Starting in 2012, House Bill 1819 and its Senate companion, 5735, would seek to reduce greenhouse-gas emissions from major sources, such as cement plants, pulp mills and companies with large fleets of cars. The long-term goal is to get total statewide emissions in 2050 down to 50 percent below 1990's levels.
It would rely on a system known as "cap and trade." The state would set an overall limit on greenhouse-gas pollution, and each big polluter would get its share of pollution permits.
Over time, the cap and the number of permits would shrink. Companies could either cut their emissions, or buy permits from other companies in the equivalent of a stock market.
A cap-and-trade system is the holy grail for environmentalists, who say it would use the efficiency of market trading to force companies to cut greenhouse gases.
Gregoire paired the regulations with a proposed tax break for people buying plug-in hybrid cars that run chiefly on electricity, $455 million in state energy-efficiency projects and a call for stiffer energy-efficiency requirements in the state building code.
Gregoire dismissed concerns that new regulations could hurt businesses during the recession, noting the rules wouldn't kick in until 2012. Even then, the bill would give the governor the power to suspend the regulations in case of an economic emergency.
But Grant Nelson, of the Association of Washington Business, cautioned that the bills were so vague they amounted to a blank check for state bureaucrats to write the important details.

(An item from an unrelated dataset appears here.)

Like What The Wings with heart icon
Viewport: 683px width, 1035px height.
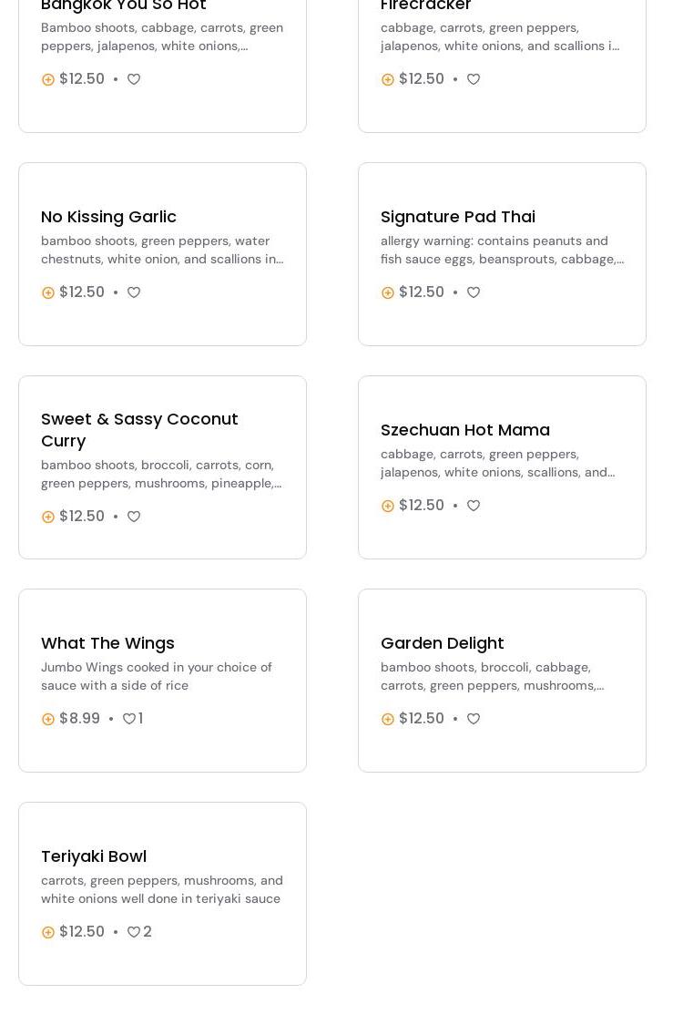click(x=129, y=719)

"This is a huge 'trust me' bill," said Nelson, whose organization opposes the bills.
One big question unanswered by Gregoire's proposal: Would polluters have to buy the initial permits from the state, or get them for free?
Gregoire's representatives had tried to settle on a specific percentage to sell, but dropped the idea after meeting political resistance. Instead, that's left to a task force, which would make recommendations to the state Department of Ecology.